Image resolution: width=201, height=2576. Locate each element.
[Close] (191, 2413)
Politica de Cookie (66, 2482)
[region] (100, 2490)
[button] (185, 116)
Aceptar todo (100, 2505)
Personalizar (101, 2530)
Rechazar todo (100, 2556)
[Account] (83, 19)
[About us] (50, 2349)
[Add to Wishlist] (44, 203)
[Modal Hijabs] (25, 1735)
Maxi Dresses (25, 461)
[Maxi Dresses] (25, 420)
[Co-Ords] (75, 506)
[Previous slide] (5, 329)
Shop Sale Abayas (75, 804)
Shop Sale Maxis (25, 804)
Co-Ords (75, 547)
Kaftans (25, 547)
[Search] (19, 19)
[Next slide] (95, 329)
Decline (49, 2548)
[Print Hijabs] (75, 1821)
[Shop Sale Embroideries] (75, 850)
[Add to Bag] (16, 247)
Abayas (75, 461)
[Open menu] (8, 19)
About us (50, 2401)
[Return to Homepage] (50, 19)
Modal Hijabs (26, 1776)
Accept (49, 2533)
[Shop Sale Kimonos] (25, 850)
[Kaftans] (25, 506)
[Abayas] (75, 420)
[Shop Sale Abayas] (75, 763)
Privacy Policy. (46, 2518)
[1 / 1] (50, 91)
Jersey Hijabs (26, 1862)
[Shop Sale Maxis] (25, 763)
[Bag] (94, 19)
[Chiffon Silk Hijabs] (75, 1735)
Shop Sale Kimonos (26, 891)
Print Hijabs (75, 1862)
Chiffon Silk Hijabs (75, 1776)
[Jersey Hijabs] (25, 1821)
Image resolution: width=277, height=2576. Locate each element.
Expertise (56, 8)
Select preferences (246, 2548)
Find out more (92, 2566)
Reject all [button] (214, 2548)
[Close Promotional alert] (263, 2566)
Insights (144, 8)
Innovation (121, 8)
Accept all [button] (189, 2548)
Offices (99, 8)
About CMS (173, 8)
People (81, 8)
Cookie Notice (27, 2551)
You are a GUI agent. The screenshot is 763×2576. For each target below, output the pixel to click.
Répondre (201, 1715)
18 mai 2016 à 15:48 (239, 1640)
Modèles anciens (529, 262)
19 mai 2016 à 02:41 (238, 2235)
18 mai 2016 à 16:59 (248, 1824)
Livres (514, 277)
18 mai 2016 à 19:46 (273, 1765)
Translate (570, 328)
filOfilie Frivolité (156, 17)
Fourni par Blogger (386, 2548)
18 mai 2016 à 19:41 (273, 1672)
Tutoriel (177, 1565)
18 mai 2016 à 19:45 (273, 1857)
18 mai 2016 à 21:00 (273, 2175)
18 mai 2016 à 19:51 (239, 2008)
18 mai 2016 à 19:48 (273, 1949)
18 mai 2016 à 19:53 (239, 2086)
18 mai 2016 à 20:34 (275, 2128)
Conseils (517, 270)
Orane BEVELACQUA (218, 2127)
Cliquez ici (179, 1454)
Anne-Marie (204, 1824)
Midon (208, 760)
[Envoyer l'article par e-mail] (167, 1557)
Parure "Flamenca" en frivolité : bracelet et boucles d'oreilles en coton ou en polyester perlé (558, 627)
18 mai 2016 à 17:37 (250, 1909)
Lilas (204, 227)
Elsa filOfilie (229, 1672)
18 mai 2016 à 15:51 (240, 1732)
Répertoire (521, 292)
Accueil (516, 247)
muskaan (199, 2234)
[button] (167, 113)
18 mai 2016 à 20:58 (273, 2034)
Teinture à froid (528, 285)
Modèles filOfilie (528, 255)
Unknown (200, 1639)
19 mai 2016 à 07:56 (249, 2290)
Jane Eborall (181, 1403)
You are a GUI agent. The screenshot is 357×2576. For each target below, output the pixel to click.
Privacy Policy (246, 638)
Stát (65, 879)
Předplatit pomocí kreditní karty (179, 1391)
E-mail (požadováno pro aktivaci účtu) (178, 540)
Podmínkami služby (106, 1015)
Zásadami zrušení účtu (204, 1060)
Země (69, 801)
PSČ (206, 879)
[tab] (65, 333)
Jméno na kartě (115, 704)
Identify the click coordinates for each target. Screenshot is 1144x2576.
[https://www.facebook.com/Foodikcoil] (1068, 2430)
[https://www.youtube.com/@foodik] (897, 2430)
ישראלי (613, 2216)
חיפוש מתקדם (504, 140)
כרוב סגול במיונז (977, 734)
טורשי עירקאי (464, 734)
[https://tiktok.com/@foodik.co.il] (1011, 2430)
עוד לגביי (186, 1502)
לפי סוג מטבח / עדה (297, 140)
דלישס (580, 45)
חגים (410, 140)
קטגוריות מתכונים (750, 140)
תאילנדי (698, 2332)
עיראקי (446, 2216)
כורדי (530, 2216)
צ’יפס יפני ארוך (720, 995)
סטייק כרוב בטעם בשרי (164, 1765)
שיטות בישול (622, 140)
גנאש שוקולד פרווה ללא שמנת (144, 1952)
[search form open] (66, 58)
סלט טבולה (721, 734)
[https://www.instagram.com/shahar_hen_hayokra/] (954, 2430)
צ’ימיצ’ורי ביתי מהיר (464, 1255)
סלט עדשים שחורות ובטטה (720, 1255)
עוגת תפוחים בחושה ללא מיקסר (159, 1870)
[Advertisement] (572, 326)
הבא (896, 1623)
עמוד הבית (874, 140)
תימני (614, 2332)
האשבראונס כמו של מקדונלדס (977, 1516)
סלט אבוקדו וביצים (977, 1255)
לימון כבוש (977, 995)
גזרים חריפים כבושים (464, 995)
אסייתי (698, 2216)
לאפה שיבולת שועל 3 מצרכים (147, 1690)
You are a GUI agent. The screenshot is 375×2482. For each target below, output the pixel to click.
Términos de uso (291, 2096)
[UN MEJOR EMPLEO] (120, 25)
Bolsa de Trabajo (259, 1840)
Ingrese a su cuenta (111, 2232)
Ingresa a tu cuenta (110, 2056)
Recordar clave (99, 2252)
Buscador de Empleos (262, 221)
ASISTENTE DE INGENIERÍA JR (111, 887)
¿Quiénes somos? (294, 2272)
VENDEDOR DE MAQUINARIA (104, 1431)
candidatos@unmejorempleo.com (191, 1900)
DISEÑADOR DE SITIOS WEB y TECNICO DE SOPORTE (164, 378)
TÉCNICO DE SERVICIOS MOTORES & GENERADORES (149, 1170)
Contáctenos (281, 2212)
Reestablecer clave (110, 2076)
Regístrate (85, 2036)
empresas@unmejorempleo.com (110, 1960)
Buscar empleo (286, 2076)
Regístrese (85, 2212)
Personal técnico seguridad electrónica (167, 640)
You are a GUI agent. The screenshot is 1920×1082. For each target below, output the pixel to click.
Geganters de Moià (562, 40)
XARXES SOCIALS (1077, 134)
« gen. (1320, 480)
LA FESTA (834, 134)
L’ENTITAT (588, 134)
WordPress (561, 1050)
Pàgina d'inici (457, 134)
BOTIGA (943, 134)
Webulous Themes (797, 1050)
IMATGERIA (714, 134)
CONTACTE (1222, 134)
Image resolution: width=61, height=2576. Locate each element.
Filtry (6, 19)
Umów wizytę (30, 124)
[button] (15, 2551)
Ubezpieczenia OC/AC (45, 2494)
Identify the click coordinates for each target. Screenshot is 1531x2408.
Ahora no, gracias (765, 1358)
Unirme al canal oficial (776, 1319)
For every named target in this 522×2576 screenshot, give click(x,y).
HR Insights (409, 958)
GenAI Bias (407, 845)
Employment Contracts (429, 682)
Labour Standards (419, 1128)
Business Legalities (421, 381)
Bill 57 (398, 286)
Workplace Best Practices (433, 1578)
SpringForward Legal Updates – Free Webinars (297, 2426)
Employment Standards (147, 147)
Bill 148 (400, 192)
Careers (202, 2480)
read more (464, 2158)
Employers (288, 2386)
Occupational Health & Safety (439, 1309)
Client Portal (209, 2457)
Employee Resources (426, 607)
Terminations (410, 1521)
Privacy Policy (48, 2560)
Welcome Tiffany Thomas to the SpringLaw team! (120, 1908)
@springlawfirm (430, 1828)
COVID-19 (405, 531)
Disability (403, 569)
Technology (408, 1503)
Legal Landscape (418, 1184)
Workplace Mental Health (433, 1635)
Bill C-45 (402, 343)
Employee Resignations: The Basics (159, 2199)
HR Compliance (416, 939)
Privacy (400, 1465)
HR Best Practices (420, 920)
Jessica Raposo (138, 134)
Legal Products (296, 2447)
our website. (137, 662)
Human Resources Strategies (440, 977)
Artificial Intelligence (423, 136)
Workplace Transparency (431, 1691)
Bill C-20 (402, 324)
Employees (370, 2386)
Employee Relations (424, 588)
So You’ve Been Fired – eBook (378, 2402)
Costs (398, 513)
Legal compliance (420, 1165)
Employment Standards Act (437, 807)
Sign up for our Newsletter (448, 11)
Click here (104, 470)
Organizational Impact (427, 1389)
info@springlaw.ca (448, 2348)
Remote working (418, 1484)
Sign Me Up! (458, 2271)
-.-.-
**Work to complete**
Go to the line with "Technology (408, 1503)" in the entries above and repeat every line from there through the line with "HR Best Practices (420, 920)", exactly and with no other text.

**Result**
Technology (408, 1503)
Legal Landscape (418, 1184)
Workplace Mental Health (433, 1635)
Bill C-45 (402, 343)
Employee Resignations: The Basics (159, 2199)
HR Compliance (416, 939)
Privacy (400, 1465)
HR Best Practices (420, 920)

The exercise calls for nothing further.